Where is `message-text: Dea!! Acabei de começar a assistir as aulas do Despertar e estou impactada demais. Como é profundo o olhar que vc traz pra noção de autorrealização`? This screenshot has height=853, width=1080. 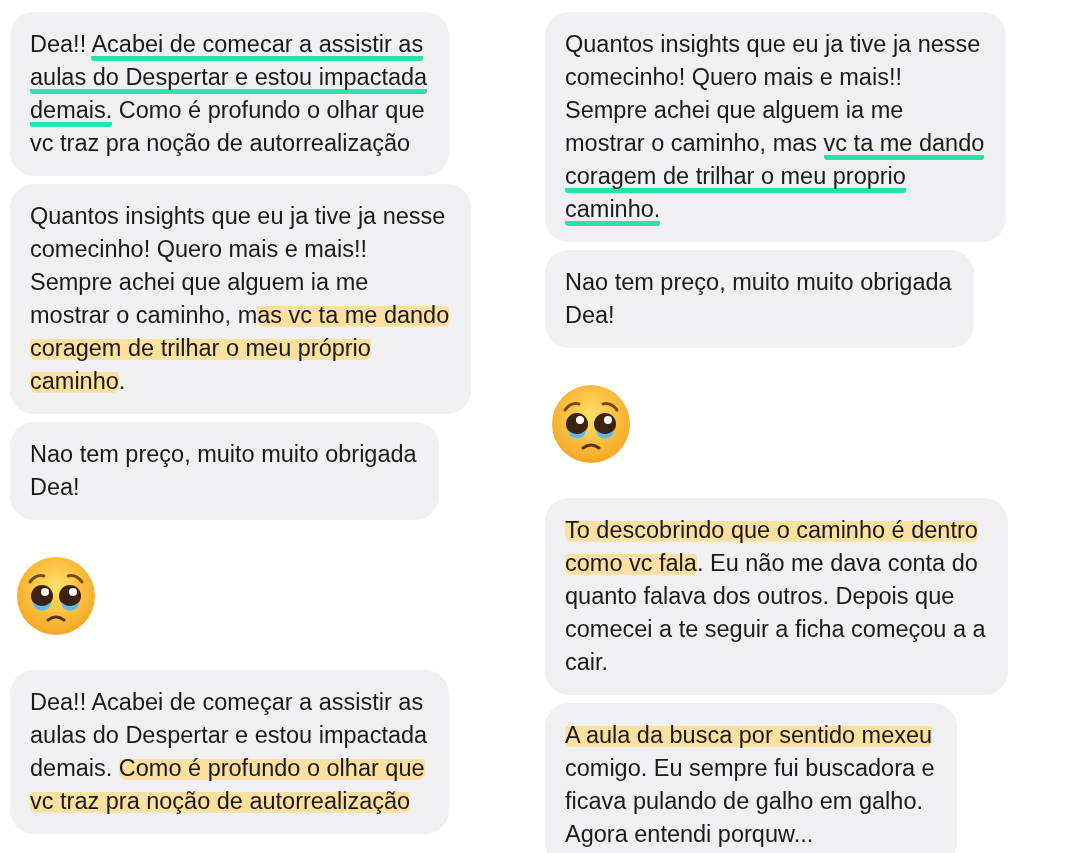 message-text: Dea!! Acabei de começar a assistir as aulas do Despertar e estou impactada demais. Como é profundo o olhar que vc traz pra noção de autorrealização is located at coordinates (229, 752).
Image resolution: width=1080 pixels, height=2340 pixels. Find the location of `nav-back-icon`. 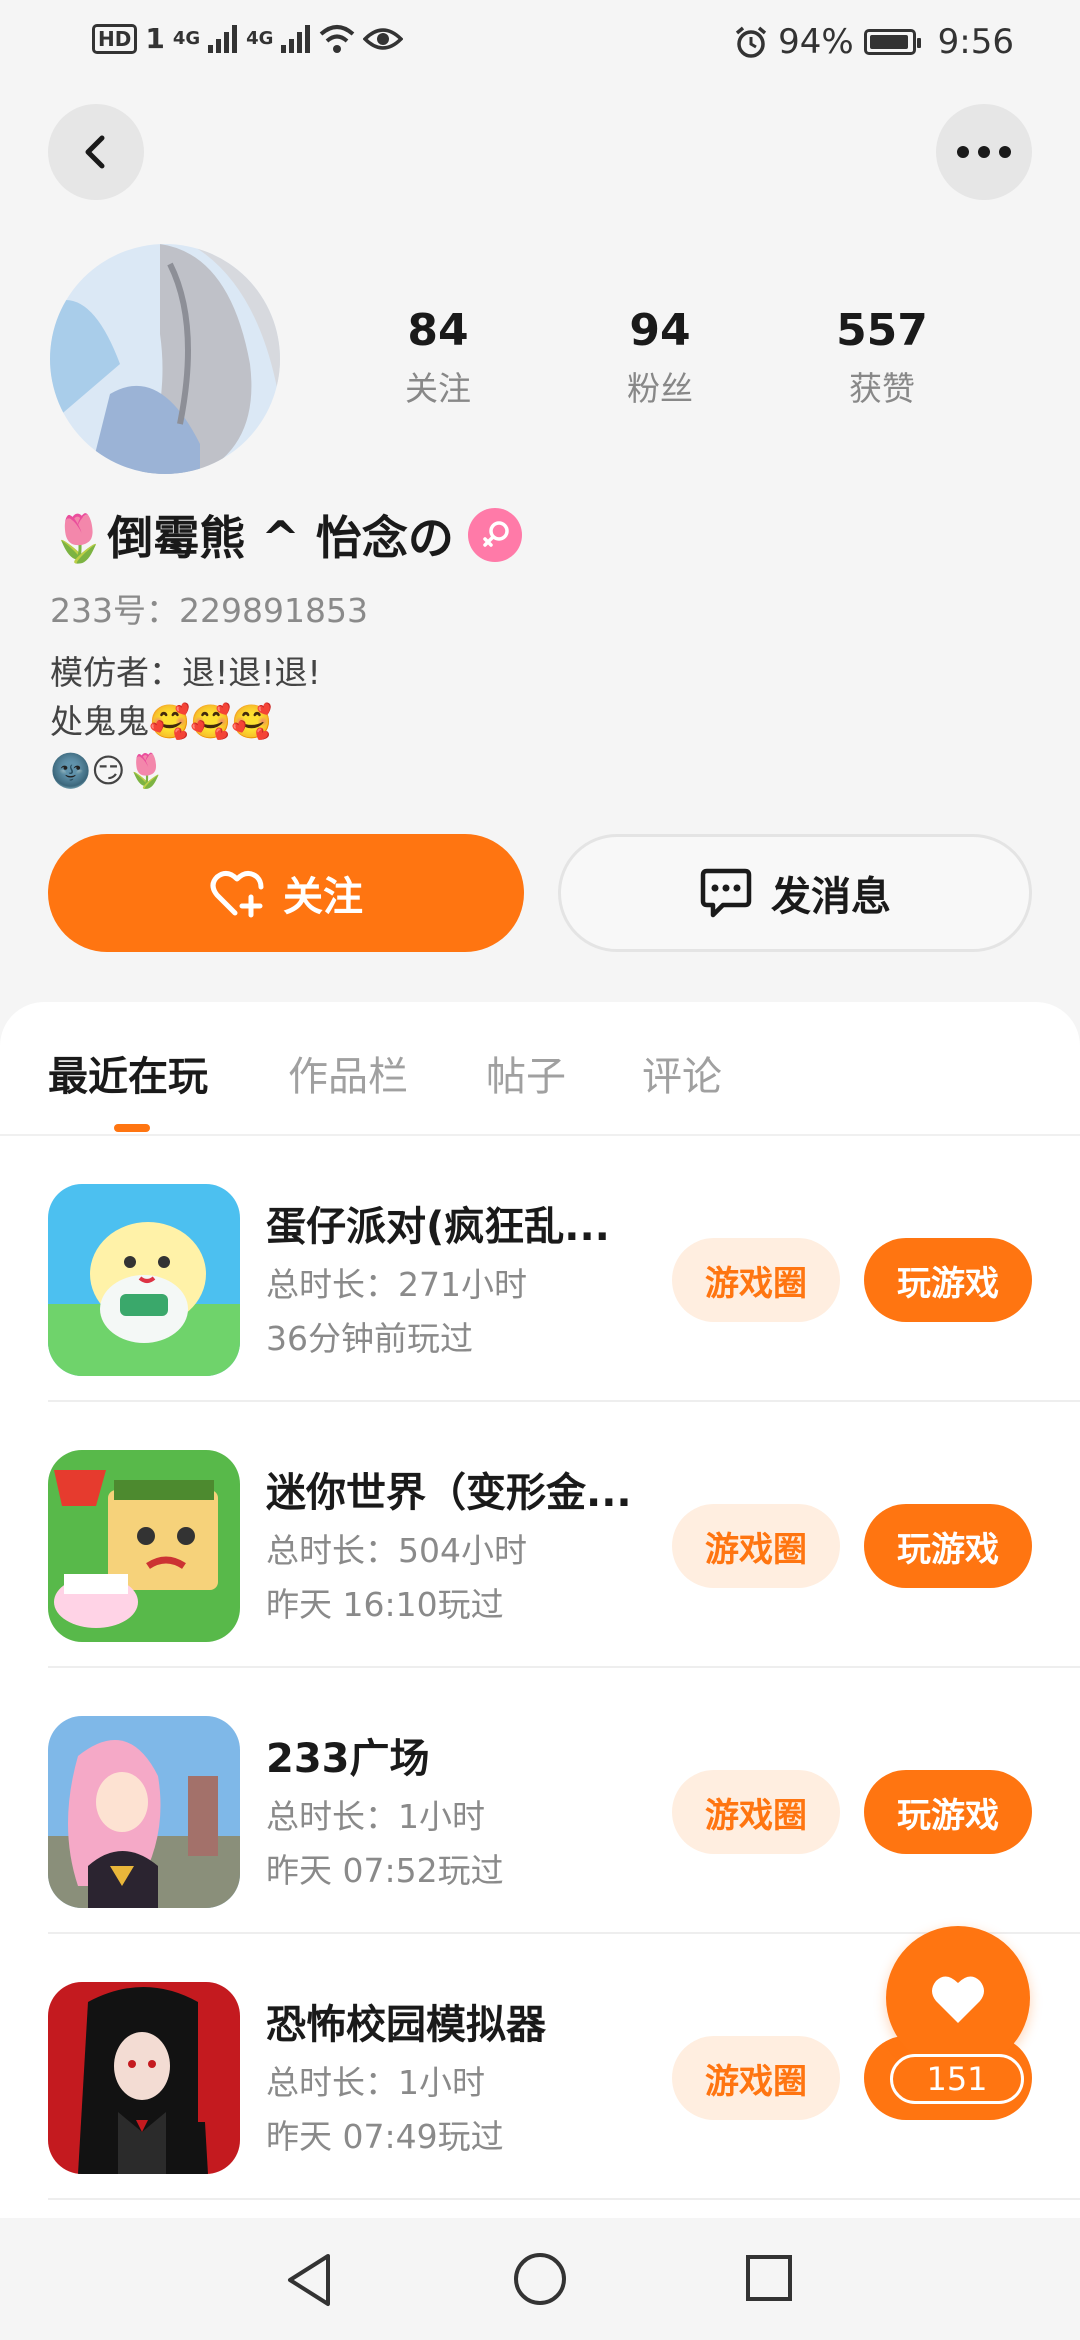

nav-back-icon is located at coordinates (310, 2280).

==

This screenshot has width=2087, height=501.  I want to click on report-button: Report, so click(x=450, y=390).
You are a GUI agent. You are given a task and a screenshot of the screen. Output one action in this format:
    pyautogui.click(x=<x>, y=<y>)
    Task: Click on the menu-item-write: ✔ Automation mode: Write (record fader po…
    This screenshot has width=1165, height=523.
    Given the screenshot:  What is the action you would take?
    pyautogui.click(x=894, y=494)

- To do
Reproduce verbatim the part of the records that opens with the line containing "Image resolution: width=1080" and closes with the line containing "nav-back-icon is located", including both of those lines, and omit the pictures from your answer.

- Response area
Image resolution: width=1080 pixels, height=2340 pixels. Find the location of `nav-back-icon`. 

nav-back-icon is located at coordinates (310, 2280).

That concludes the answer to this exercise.